Because my dad and I were not the type to take vacations, I have never been to the ocean. But it’s always been so familiar in my dreams, as though I was one of those kids raised surfing, celebrating birthday parties on the beach, who bragged about swimming before they could walk, about saltwater running through their veins, an ancestral and undeniable affiliation to place.

In reality, I was raised days away from the ocean, in a suburb that was sensible and chugging along. Each night, my dad drove twenty minutes to the industrial park to clean factories because he couldn’t clean them during the day while the machines were on and the workers were working. He left me alone in my bed because I “never woke up anyway” once I was sleeping, though a neighbour looked in on me at 11pm just in case. It was Mrs. Gallagher from upstairs. She gave me her granddaughter’s hand-me-downs.

When I was eleven years old, my dad started bringing me along to help, both because the arthritis in his hip was getting so bad that he walked with a limp, and because I had been asking for an allowance and he believed I should work for it. I had the easier part of the job because while the factories were grimy and never really clean, despite how hard my dad tried, the offices could be put into order.

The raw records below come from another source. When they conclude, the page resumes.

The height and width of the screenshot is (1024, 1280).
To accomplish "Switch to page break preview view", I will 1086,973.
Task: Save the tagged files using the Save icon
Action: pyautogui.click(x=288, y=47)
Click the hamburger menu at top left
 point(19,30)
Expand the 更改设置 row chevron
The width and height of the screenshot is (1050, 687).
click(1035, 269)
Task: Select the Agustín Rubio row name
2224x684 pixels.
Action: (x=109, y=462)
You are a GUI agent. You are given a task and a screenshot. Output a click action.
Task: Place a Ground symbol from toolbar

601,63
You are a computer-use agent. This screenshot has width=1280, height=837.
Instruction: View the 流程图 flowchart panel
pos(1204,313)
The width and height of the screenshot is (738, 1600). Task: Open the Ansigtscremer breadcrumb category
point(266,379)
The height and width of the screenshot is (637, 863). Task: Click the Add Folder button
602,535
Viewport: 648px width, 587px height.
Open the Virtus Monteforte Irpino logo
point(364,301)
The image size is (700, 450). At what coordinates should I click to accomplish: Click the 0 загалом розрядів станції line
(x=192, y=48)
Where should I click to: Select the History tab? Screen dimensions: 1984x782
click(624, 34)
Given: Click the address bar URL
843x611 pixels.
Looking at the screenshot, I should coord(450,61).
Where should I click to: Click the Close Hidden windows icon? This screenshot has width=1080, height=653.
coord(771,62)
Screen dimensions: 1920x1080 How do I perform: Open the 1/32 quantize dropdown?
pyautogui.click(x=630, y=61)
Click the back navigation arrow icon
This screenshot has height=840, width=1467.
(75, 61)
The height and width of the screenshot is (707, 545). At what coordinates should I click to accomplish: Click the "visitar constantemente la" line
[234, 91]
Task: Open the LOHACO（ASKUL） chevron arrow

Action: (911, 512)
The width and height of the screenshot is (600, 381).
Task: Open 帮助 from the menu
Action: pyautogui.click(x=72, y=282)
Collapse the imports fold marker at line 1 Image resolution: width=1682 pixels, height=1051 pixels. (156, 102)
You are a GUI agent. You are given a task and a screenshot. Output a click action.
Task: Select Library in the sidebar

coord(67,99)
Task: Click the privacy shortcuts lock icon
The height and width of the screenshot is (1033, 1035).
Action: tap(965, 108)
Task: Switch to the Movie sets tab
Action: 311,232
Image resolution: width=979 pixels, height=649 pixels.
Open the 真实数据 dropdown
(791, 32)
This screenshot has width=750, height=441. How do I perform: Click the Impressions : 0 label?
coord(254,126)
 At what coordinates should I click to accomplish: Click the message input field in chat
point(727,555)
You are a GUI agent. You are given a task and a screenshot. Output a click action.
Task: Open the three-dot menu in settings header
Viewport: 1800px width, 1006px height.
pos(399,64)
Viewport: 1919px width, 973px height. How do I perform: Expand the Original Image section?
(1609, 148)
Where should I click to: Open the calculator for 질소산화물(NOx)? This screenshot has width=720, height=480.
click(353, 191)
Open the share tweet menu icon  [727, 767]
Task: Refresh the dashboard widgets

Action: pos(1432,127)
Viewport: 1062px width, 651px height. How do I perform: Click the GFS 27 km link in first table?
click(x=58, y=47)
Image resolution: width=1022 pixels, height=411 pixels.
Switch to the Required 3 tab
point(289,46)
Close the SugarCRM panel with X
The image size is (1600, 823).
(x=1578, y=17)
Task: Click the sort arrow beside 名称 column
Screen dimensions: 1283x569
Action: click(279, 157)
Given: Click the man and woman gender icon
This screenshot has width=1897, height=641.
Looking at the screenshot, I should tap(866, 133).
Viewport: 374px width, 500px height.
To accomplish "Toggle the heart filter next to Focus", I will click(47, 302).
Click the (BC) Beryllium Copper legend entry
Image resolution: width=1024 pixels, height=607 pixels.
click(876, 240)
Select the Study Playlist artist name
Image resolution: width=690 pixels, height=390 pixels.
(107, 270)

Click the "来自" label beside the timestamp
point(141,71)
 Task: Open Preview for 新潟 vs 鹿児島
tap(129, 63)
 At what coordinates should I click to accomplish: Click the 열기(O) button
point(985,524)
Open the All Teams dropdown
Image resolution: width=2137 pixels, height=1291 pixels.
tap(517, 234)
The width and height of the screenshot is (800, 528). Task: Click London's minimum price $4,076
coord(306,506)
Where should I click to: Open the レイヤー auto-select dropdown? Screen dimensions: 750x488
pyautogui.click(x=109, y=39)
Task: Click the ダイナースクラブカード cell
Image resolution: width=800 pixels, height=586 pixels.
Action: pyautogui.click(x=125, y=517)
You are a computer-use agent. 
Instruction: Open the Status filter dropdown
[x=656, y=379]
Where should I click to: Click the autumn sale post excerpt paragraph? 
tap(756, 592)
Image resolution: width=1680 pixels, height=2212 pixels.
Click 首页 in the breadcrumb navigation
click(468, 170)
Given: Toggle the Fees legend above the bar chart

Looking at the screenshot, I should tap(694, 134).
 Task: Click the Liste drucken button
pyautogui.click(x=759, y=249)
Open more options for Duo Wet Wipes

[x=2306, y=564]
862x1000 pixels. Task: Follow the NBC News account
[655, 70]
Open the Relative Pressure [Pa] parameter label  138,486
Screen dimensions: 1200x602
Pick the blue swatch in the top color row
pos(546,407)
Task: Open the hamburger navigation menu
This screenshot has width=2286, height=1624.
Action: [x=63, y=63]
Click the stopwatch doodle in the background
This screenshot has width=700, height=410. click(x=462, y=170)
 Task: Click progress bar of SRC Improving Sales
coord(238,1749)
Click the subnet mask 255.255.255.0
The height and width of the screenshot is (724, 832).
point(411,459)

First, I would dampen a rag with all-purpose cleaner that smelled like oranges, that my dad had bought in concentrated bulk and watered down into spray bottles. I used it to dust the desks and shelves, tidying piles of paper while I went so that everything was left at right angles. I would pay special attention to keyboards and telephones because they were greasy from fingers. Then I would empty the small trash cans into a big, black garbage bag and stow it by the front door. We would either take it with us in the station wagon, or haul it into a dumpster in the back when we were done. Next, I would plug in the vacuum. This was the best part of the whole job because vacuuming required no thinking. My mind could wander, and it went so far away.

The offices were bland and sparse. The only interesting things they contained were family photos, vacation shots holding one man and one woman, one boy and one girl. And everyone in bathing suits. And behind the family, the ocean. Every few months, a new photo would appear, the children growing bigger, the ocean behind them remaining as it was. I would wipe down the frame and stare at it for a minute, looking for something.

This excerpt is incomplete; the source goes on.